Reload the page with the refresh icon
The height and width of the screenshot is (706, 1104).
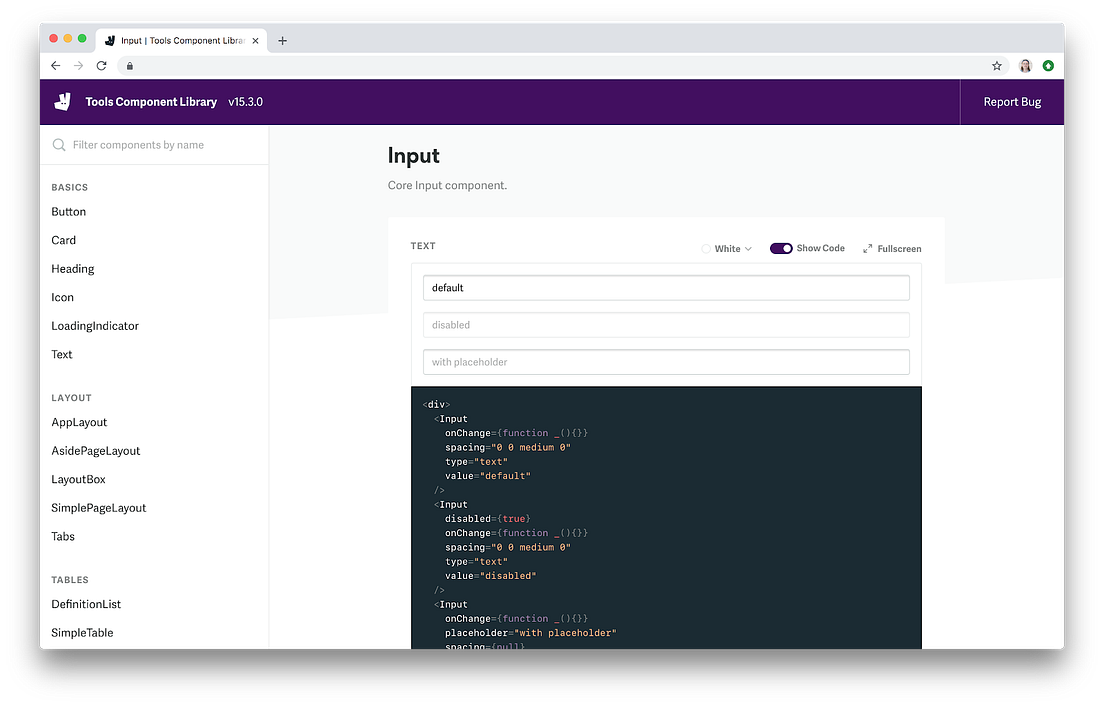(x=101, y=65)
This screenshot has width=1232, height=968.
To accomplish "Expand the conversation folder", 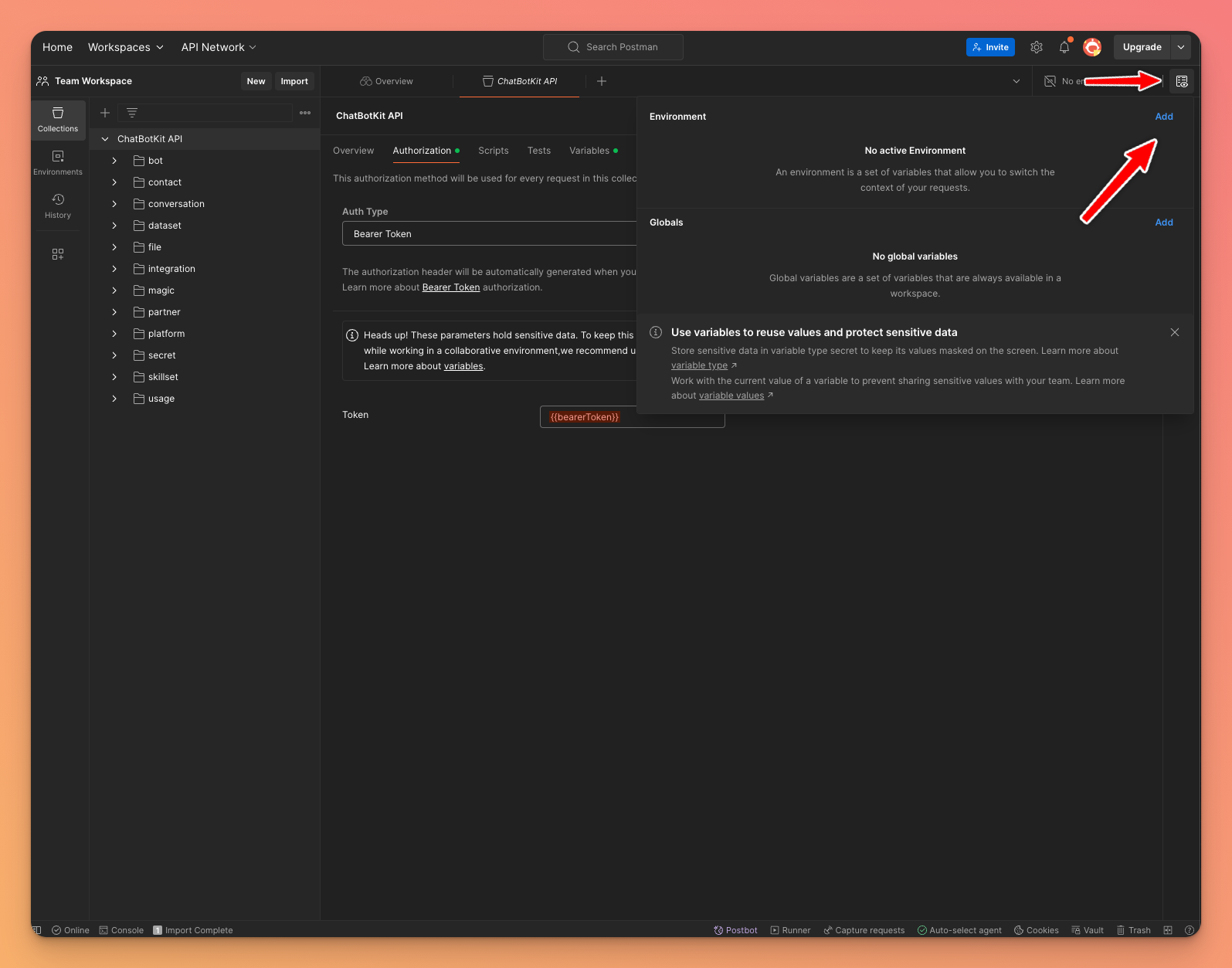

...

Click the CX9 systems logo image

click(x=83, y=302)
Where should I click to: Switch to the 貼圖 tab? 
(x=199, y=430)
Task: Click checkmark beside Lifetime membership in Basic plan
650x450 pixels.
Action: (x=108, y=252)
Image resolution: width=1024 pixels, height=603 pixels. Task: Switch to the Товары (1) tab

> **Given exercise**
Copy out every line of the listing above that contains the string "Task". Matches are case-sensitive.

> **Correct result**
Task: Click checkmark beside Lifetime membership in Basic plan
Image resolution: width=1024 pixels, height=603 pixels. Task: Switch to the Товары (1) tab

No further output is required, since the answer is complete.